Madhuri Salker (Institute of Reproductive and Developmental Biology), first author of the paper, elucidates: “After an embryo is implanted, the lining of the uterus develops into a specialized structure called the decidua that leads to the placenta forming – abnormalities in the decidua can lead to pregnancy complications, such as miscarriage. We found that low SKG1 didn’t prevent implantation in mice, though litters were smaller and there was some bleeding, making miscarriage more likely.”
A careful balance of SGK1 is required throughout pregnancy. Levels must decrease for during the implantation window, though SGK1 needs to increase afterwards to ensure placental formation: “Depending on the cellular compartment, deregulated SGK1 activity in cycling endometrium interferes with embryo implantation, leading to infertility. It can predispose to pregnancy complications by rendering the feto-maternal interface vulnerable to oxidative damage,” concludes Madhuri.

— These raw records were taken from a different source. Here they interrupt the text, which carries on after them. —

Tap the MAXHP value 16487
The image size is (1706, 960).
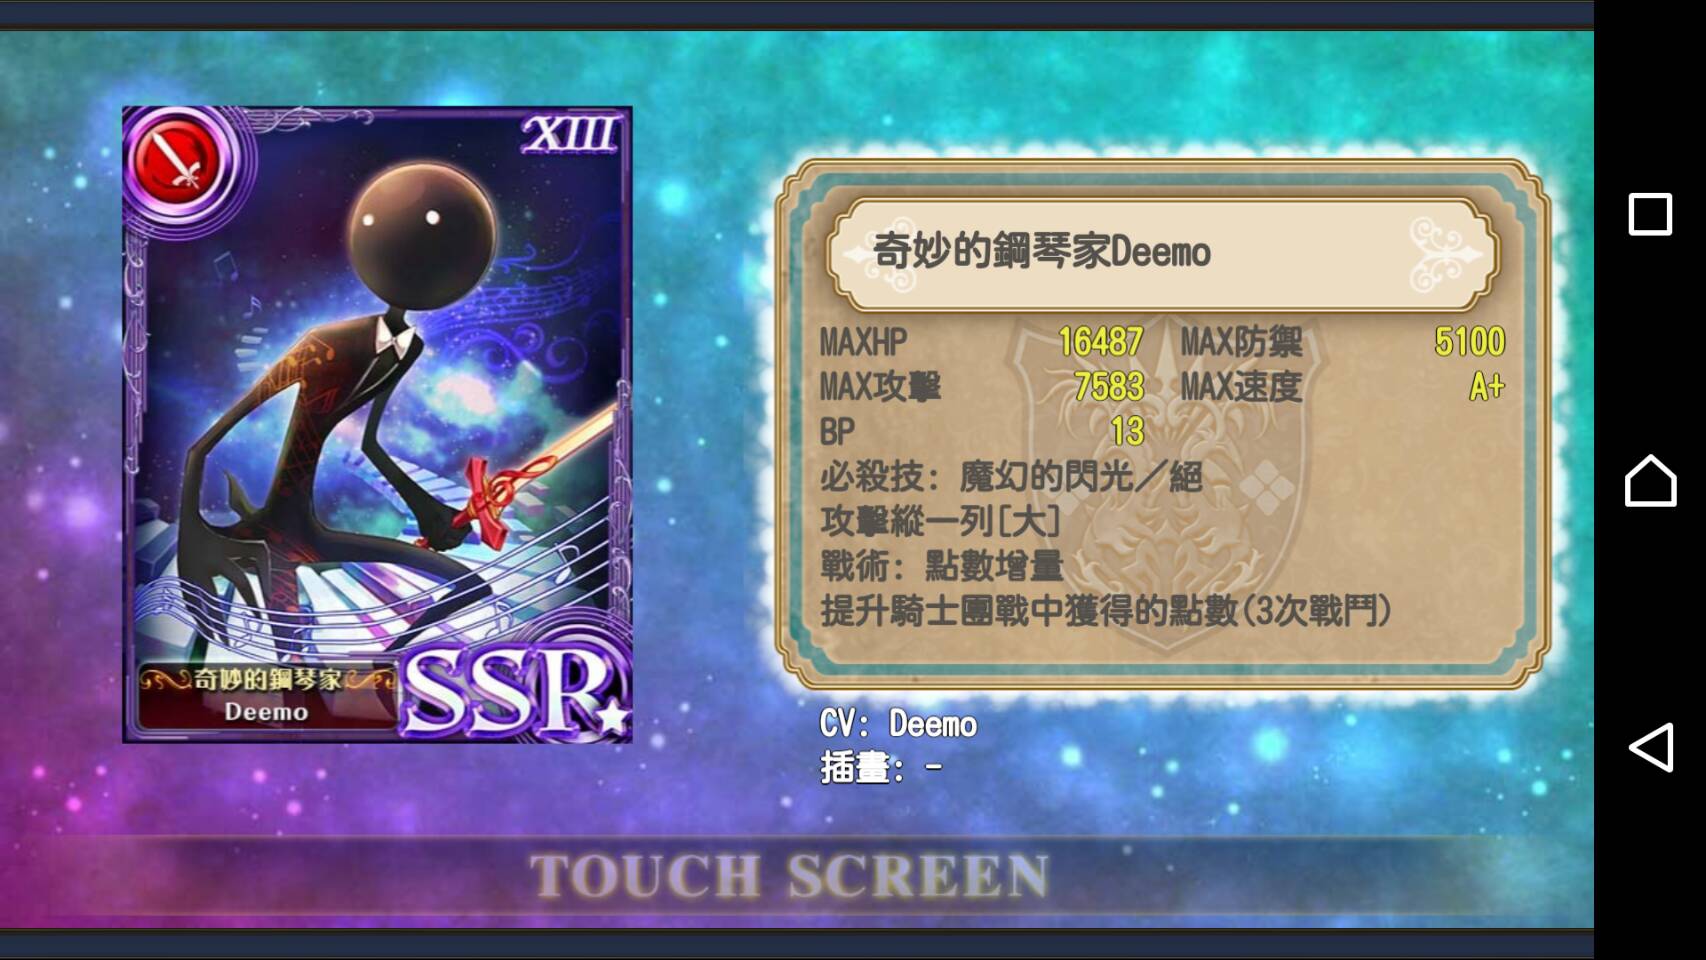1100,342
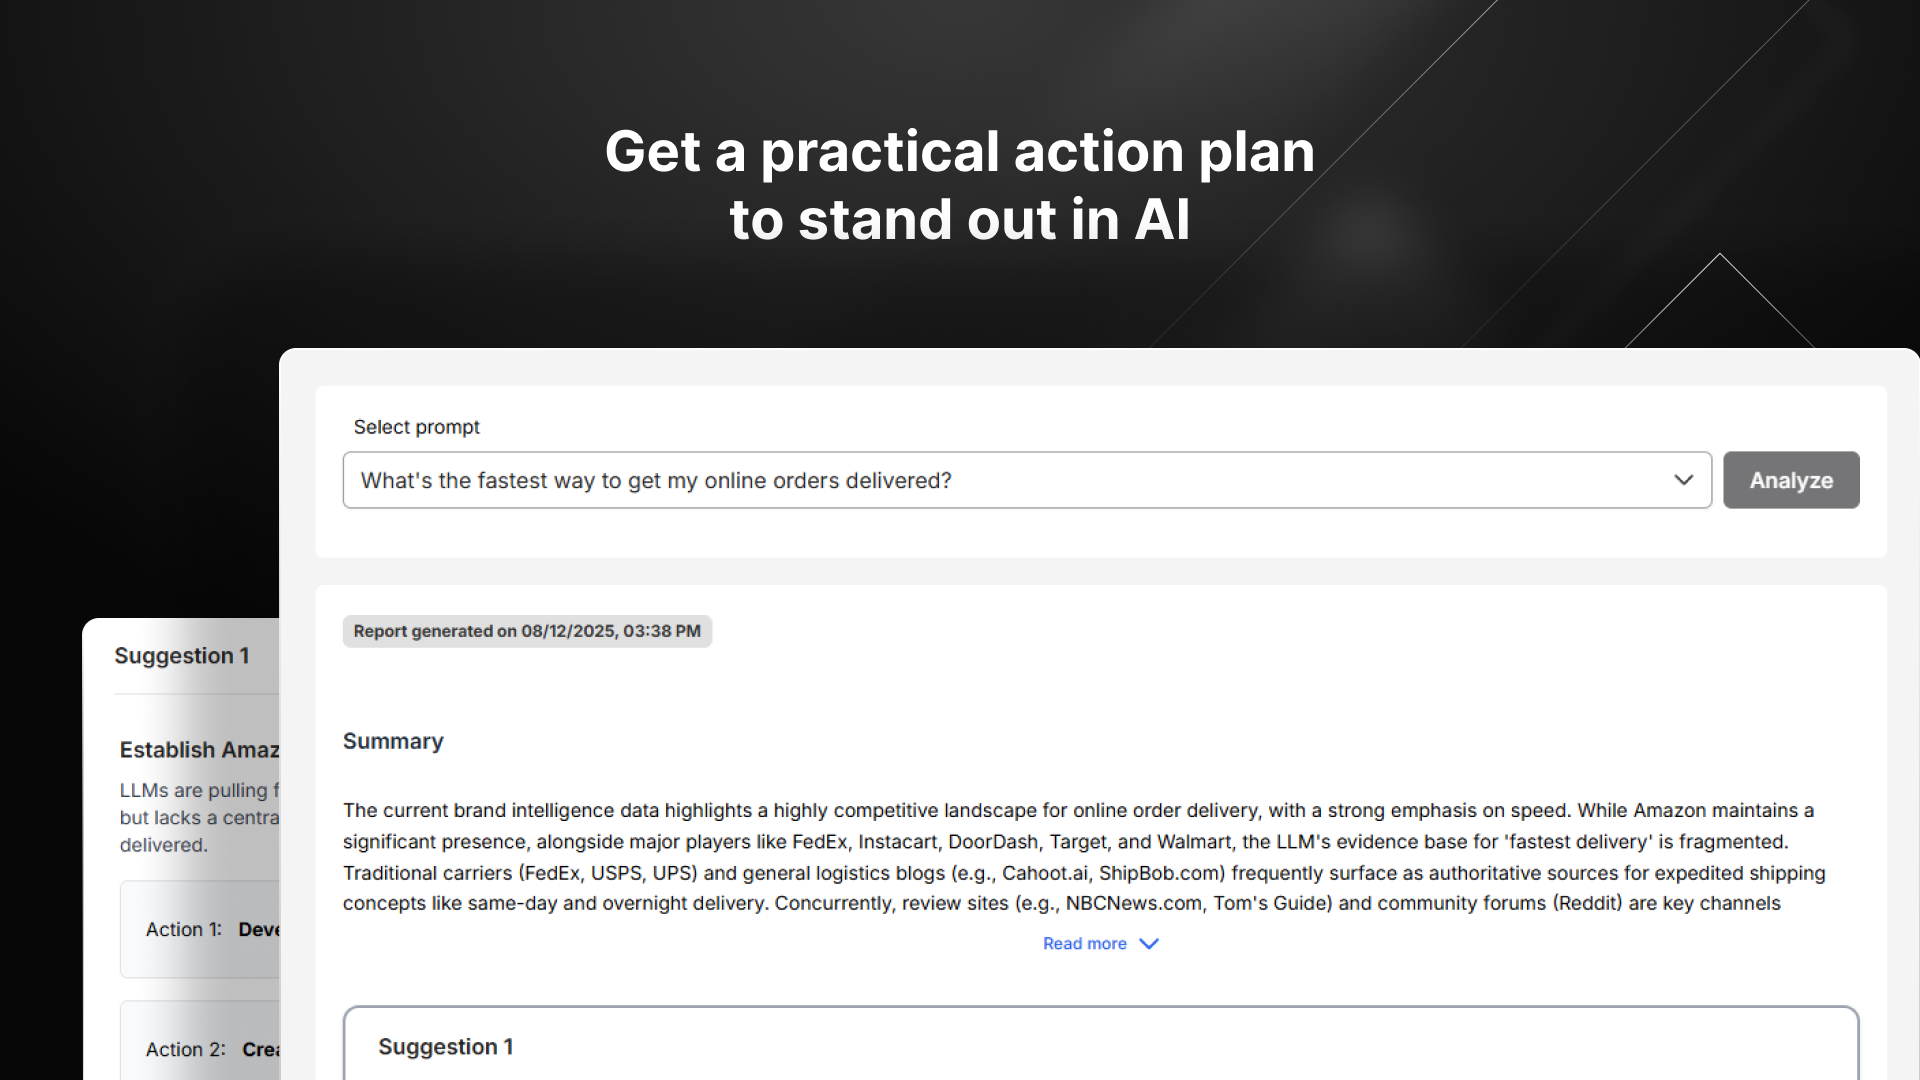Click the Summary heading
The height and width of the screenshot is (1080, 1920).
click(x=393, y=741)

Together, these findings provide fundamental insights into the process of embryo implantation and describe a novel paradigm of pregnancy failure with potentially far-reaching clinical implications.
SJ
Published in Nature Medicine
Salker, M. S., Christian, M., Steel, J. H., Nautiyal, J., Lavery, S., Trew, G., Webster, Z., Al-Sabbagh, M., Puchchakayala, G., Foller, M., Landles, C., Sharkey, A. M., Quenby, S., Aplin, J. D., Regan, L., Lang, F., Brosens, J. J. (2011). Deregulation of the serum- and glucocorticoid-inducible kinase SGK1 in the endometrium causes reproductive failure. Nature Medicine 17, 1509-1513.